====== TEXT SHOWN
The microcontroller has the task of acquiring measurements,
monitoring various relevant parameters and communicating with the
transmitter via an interface. The potentiometric sensor includes: A
transducer, or sensor element, which registers pH value or redox
potential of a medium; and an interface, via which a measurement
signal dependent on the potentiometric variable is transmitted to
the measurement transmitter connected with the sensor. In addition,
a digital data memory is permanently connected with the transducer;
sensor specific data, in particular device data, process data and
historical data are stored in the data memory, and therefore
inseparably coupled with the sensor. On the one hand, it is
possible to precalibrate the sensor, before it is used on site in
the process for each measurement purpose; on the other hand, the
sensor can be easily connected to another transmitter, without any
recalibration being absolutely necessary.
[0004] The sensor described in DE 102 18 606 A1 involves two
releasably interconnected components: The plug head, with which the
transducer and the date memory are inseparably connected, and the
plug-in connector coupling, or the sensor cable, via which the
sensor is coupled to the transmitter. Digital, bidirectional, data
transfer between the plug head and the plug-in connector coupling
occurs contactlessly via an inductively coupling interface. Energy
transfer via the contactless, inductive interface is unidirectional
from the transmitter to the sensor. Corresponding potentiometric
sensors are available from the assignee under the mark, MEMOSENS.
It should be noted that Memosens technology is applicable not only
to electrochemical sensors; it is fundamentally applicable for any
sensors determining and monitoring the most varied of process
variables.
[0005] WO 00/077592 A2 discloses a control system with intelligent
field, and control, devices, each having a sensor and a
transmitter. The system provides a virtual machine environment for
running Java byte codes. Communication occurs via Ethernet. The
software for controlling the individual field, and control, devices
is stored in the virtual machine.
[0006] A disadvantage of the known solution is that a large
hardware complexity is required for on-site control of the field,
and control, devices. The interface for control of the field, or
control, device is provided directly in the sensor, so that the use
of a field device is limited locally to the corresponding position
within the control system. Also, the Web server, via which
accessing of the field, and control, devices occurs, is directly
integrated in the system. Furthermore, the individual field, and
control, devices are integrated into a fieldbus; via a controller,
the fieldbus is connected to the Ethernet.
============
====== DATASET CONTENT
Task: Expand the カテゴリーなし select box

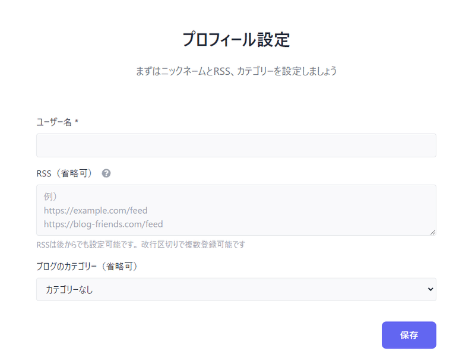Action: (236, 289)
============
SHORT EXERCISE 1 — According to the text on potentiometric sensors, what kind of interface carries the digital, bidirectional data transfer between the plug head and the plug-in connector coupling?
SHORT EXERCISE 2 — Update the text on potentiometric sensors, starting with "[0006] A disadvantage" and going on through "to the Ethernet.", replacing "Web server" with "HTTP server".
SHORT EXERCISE 3 — Carry on the text on potentiometric sensors from its last sentence.

TASK RESPONSE 1 — A contactless, inductively coupling interface.

TASK RESPONSE 2 —
[0006] A disadvantage of the known solution is that a large
hardware complexity is required for on-site control of the field,
and control, devices. The interface for control of the field, or
control, device is provided directly in the sensor, so that the use
of a field device is limited locally to the corresponding position
within the control system. Also, the HTTP server, via which
accessing of the field, and control, devices occurs, is directly
integrated in the system. Furthermore, the individual field, and
control, devices are integrated into a fieldbus; via a controller,
the fieldbus is connected to the Ethernet.

TASK RESPONSE 3 —
[0007] The known system is very complex, since the control software
must be implemented for each individual field, and control, device
in the virtual machine. Furthermore, the use of the sensors
belonging to the individual field, and control, devices is, as
already mentioned, limited to application in a defined field bus. A
subsequent change of the network or the transmitter is not
possible, as is necessary, for example, when the sensors have to be
removed from the process and calibrated in the laboratory.
[0008] An object of the invention is to provide a system composed
of a plurality of intelligent sensors and a method for calibration
of intelligent sensors, in case of which the sensors can be
globally accessed via existing communication systems. In
particular, the data from the sensors are to be globally available
with no extra effort, regardless of whether the sensors are located
in the measuring process, or are in the laboratory for
calibration.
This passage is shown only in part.